AT&T (T) - Get Report is seeking final bids for its DirecTV satellite-television unit by Friday, a media report said.

The New York private-equity titan Apollo Global Management and Churchill Capital, the New York special-purpose-acquisition company, are possible buyers, knowledgeable sources told The Information.

AT&T wants to reach an accord to divest a majority stake in DirecTV by year-end, the sources told the technology news service.

DirecTV has struggled since the Dallas telecom giant paid $63 billion for it in 2015. Viewers have fled satellite and cable -- so-called cutting the cord -- in favor of streaming over the internet to view TV and other video content.

"In the years since the deal closed, AT&T has lost about a quarter of its traditional television customer base (DirecTV satellite customers and AT&T's own U-verse subscribers), with customer losses accelerating sharply recently," Morningstar analyst Michael Hodel wrote in an April report.

"About 80% of AT&T's television customers receive service via satellite, a base particularly susceptible to online competition, in our view. AT&T's online (over-the-top, or OTT) television offerings have struggled to balance growth and profitability, as competition with new entrants like YouTube and Hulu remains fierce."

Further, "AT&T has sharply curtailed promotions and increased pricing on its television offerings, which has accelerated customer losses. On its own, DirecTV could withstand significant traditional customer losses while still generating attractive [returns on invested capital]. However, paying a hefty premium for this business has left little margin of safety for AT&T."

AT&T shares recently traded at $29.02, up 0.5%. The stock has dropped 26% year to date, compared with a 13% gain for the S&P 500.


----------



## MysteryMan (May 17, 2010)

Once Unto the Breach...


----------



## krel (Mar 20, 2013)

I can't imagine why dtv is struggling with the rate increase. And I take cable and satellite cos side on that. And att customer service is the most god awful I have ever encountered


----------



## harsh (Jun 15, 2003)

That was a pretty disappointing rehash of questionably current information. That half of the article was quotes from an eight month old report didn't impart a great sense of currency. 
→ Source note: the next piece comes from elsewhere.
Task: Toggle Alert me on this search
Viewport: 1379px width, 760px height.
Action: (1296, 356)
I hate rebloggers. It is bad enough that most of what we hear is speculation and then to have someone speculate on that isn't doing anyone any favors.


----------



## mika911 (May 2, 2006)

I wonder what would happen if DirecTV does get sold because it seems like AT&T TV and AT&T TV Now share resources with DirecTV. I feel as though the channels come out of the same building. How would all this be split?


----------



## harsh (Jun 15, 2003)

mika911 said:


> I wonder what would happen if DirecTV does get sold because it seems like AT&T TV and AT&T TV Now share resources with DirecTV. I feel as though the channels come out of the same building. How would all this be split?


At least one of the more recent reports suggests that they wouldn't be split at all -- the bathwater would go out with the baby.


----------



## James Long (Apr 17, 2003)

In this case the baby ... the system making a profit ... is DIRECTV. The systems AT&T wants to keep are the streaming. At least that is what those pressuring AT&T to sell are pushing for.
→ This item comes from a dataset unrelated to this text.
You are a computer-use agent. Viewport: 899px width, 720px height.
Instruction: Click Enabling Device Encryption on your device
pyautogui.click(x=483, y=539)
Selling part of the Entertainment Division and keeping a majority stake sounds like a shell game. The concept that AT&T could keep the clout of the total subscriber count to get contracts and keep costs low doesn't fly. AT&T is having contract issues now ... Introducing a convoluted ownership scheme doesn't make contracts easier.
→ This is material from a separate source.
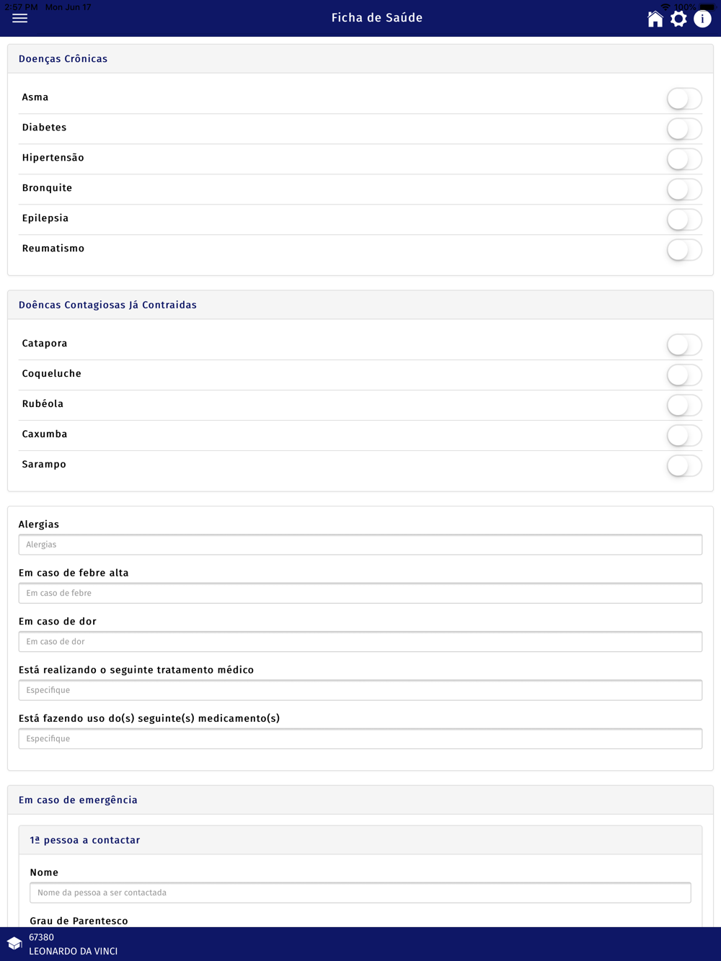
Task: Open settings gear icon
Action: tap(678, 19)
I agree with you opinion on rebloggers. Quoting no source articles doesn't give credence to what one is writing. It is just clickbait.


----------



## NR4P (Jan 16, 2007)

Anytime a money fund buys a company, its a terrible experience for consumers. Money funds do not put money into companies to improve it, they cut costs, people lose jobs and consumers suffer. There may be an exception to this but I now from first hand experience it is generally true.


----------



## DirectMan (Jul 15, 2007)

> =Selling part of the Entertainment Division and keeping a majority stake sounds like a shell game. The concept that AT&T could keep the clout of the total subscriber count to get contracts and keep costs low doesn't fly. AT&T is having contract issues now ... Introducing a convoluted ownership scheme doesn't make contracts easier.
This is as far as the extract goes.